In an interview with The News Agency of Nigeria in Awka on Friday, Ugwuanyi gave the assurance that infertility is curable once it is followed up medically.
He stressed that infertility occurs in a couple if they are unable to achieve pregnancy after one year of regular and unprotected sexual exposure at least 3 times a week.
He rolled out some medical terms like fecundability, the probability of conception in a month or in a menstrual cycle, which varies across and within age groups for both women and men.
The monthly probability of conception is at most 0.15–0.25 among newlyweds and this declines with increasing age and duration of marriage. It is this low because fertilisation can occur only for about two days around the time of ovulation in the middle of the menstrual cycle.
He further said pregnancy rates vary per age revealing that women under 30 years have a 70-75 per cent chance, Women 35-35 60 percent while Women aged 36 years and above have a 50 per cent chance.
He further said that motivated couples that comply with therapeutic guidelines can expect a 50 to 60 percent chance of conception.
Ugwuanyi said that infertility can be primary or secondary and described primary infertility as a subunit of infertility in which the woman has never been pregnant while secondary infertility is a subset in which the woman has previously been pregnant irrespective of the outcome.

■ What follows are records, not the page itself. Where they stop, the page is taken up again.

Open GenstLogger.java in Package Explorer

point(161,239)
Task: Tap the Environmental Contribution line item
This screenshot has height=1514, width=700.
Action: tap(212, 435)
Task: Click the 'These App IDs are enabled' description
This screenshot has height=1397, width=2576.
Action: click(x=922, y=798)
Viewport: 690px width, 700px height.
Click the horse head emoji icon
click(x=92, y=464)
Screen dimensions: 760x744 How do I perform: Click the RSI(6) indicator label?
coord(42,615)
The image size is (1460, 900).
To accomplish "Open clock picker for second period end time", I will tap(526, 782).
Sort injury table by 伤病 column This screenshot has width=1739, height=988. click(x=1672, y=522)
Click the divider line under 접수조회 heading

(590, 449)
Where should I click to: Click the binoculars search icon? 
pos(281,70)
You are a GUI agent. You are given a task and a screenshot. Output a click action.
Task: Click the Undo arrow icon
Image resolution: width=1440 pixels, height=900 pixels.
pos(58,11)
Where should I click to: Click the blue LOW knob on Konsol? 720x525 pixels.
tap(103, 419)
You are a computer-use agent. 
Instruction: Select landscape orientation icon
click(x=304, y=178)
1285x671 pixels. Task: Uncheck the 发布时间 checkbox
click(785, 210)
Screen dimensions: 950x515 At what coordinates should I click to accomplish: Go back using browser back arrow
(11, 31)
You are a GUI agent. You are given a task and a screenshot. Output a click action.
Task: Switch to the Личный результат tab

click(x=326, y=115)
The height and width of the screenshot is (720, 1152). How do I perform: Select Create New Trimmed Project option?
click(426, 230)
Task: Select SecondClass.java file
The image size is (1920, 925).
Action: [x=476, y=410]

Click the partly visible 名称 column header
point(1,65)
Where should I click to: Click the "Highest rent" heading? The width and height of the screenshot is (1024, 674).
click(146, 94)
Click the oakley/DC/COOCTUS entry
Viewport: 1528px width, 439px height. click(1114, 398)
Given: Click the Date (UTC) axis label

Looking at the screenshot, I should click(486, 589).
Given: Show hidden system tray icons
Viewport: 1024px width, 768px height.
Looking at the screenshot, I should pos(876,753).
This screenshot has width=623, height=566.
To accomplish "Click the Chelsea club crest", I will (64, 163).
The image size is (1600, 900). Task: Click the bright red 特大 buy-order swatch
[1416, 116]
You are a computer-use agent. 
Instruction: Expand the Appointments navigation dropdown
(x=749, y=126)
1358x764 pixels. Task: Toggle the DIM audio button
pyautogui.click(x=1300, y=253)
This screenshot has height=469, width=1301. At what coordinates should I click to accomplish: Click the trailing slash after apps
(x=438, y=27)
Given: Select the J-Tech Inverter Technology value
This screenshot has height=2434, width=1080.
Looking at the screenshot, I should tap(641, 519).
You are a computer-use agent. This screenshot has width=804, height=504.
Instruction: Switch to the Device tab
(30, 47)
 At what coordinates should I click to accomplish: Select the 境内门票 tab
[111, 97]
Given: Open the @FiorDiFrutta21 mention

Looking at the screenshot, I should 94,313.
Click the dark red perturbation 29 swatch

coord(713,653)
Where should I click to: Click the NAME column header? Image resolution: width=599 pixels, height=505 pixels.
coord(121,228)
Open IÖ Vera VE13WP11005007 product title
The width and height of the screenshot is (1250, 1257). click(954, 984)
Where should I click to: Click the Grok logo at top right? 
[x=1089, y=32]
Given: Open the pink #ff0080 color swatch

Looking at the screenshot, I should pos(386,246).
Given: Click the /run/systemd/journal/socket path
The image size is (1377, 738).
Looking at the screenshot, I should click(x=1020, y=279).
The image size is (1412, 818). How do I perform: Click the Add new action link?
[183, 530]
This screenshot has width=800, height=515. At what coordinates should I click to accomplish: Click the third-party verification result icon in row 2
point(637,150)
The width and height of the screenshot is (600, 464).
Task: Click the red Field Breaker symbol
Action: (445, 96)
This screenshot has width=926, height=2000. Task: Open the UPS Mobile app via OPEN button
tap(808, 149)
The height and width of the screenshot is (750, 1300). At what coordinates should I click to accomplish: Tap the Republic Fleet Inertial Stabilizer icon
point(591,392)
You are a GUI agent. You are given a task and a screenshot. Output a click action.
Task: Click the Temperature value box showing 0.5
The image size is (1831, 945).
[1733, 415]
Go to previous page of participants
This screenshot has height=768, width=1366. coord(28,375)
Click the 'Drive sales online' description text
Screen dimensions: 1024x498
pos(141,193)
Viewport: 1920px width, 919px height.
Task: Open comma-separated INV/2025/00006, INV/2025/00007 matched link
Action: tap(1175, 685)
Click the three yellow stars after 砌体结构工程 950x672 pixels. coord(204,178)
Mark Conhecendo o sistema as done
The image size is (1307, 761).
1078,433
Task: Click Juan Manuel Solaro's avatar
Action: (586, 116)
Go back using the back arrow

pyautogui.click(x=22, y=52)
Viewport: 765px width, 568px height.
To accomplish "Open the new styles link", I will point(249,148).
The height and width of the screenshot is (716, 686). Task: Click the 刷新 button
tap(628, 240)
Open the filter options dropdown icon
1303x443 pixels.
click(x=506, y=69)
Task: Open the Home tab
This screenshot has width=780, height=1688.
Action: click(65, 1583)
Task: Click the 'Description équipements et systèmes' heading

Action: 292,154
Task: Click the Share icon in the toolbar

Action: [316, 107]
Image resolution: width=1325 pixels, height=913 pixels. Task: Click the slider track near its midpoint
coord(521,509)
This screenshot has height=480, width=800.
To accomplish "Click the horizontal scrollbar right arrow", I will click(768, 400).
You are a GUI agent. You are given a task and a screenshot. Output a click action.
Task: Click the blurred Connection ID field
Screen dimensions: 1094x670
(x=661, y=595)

He also said that either of the two subsets can be further classified as unexplained infertility which describes a situation where the couple has no discernable cause of infertility after a comprehensive investigation of tubal assessment, ovulation assessment, seminal fluid analysis, amongst others after two years of regular and unprotected sexual intercourse.
According to him, “In Nigeria, 0.2 per cent of every couple has difficulty with conception. 30-40 per cent due to male factor 30-40 per cent due to female factor, 10-20 per cent due to both male and female factors 5-10 per cent is unexplained.”
He said that infertility in Nigeria is largely secondary and mainly due to infections such as sexually transmitted infections, post-abortal sepsis, and puerperal sepsis, indicating that tubal damage accounts for more than half of all female causes of secondary infertility.
Ugwuanyi said that age is another important etiological factor of infertility as 10 percent of women under 30 years will present with infertility, and ditto for 15 per cent of women between 30 and 35 years will present with infertility.
He further stated that 30 percent of women between 35-40 years will present with infertility, and 60 percent of women above 40 years will also present with infertility.
Ugwuanyi said that reduction in age-related fertility is predominantly the result of the decline in oocyte quality, enhanced follicular atresia, and an increased rate of chromosomal abnormalities in fertilized oocytes and resulting embryos.
He explained that socio-economic factors that have been implicated in the propagation of infertility are poverty, smoking, alcohol intake, and substance abuse.
According to him, ovarian issues which are problems with ovulation, cervical factors, and endometriosis are issues with females while the cause of male infertility were described as endocrine which is thyroid disorder among others.
He said that coital disorder erectile dysfunction, ejaculatory dysfunction, abnormal spermatogenesis, mumps orchitis, genetic, chemical, radiation, drugs, heat vascular varicocele, testicular torsion, and immunologic Idiopathic are all male issues.
Ugwuanyi said that there is hope in the management of infertility through evaluation and diagnosis of infertility in the female by checks on female menstrual history, gynaecological and contraceptive history, past obstetrics history, and past medical and surgical history.
He also stated that in the male management, their history of genital tract infection, previous genital tract operation, past or present medical condition such as diabetes mellitus or renal disease, drug use, antihypertensive, Immunosuppressive, nitrofurantoin, anabolic steroids, nicotine, alcohol, must be ascertained.
The medical expert said that behavioral and occupational hazards such as soldiers on special duties, long-distance drivers, and men who have multiple sexual partners all parts of need to be checked.
He said that there is the need for an initial clinical assessment which is the history and examination of the couple, the general examination such as their nutritional status, general well-being, height, weight, male-type baldness, and finger clubbing.
Ugwuanyi said that breast checks for abnormal nipple discharge, abdominal exams, and pelvic exam Investigations are geared towards tubal assessment, ovulation assessment, and male fertility status by seminal fluid analysis.
He said that after all the basics are done, there is hope for treatment though that is dependent on the causes detected which can be medical or surgical.
However, he said the hope of the presence of quality medical techniques would bridge the infertility challenges.
He said that cases that are not amenable to medical or surgical treatment options would have assisted conception technique which includes intrauterine insemination and surrogacy.
He said also that the choice of adoption and acceptance of childlessness is also hope available to such couples instead of living in pain.
Ugwuanyi said that quality counseling and psychological support play vital roles in the management of infertility in a couple.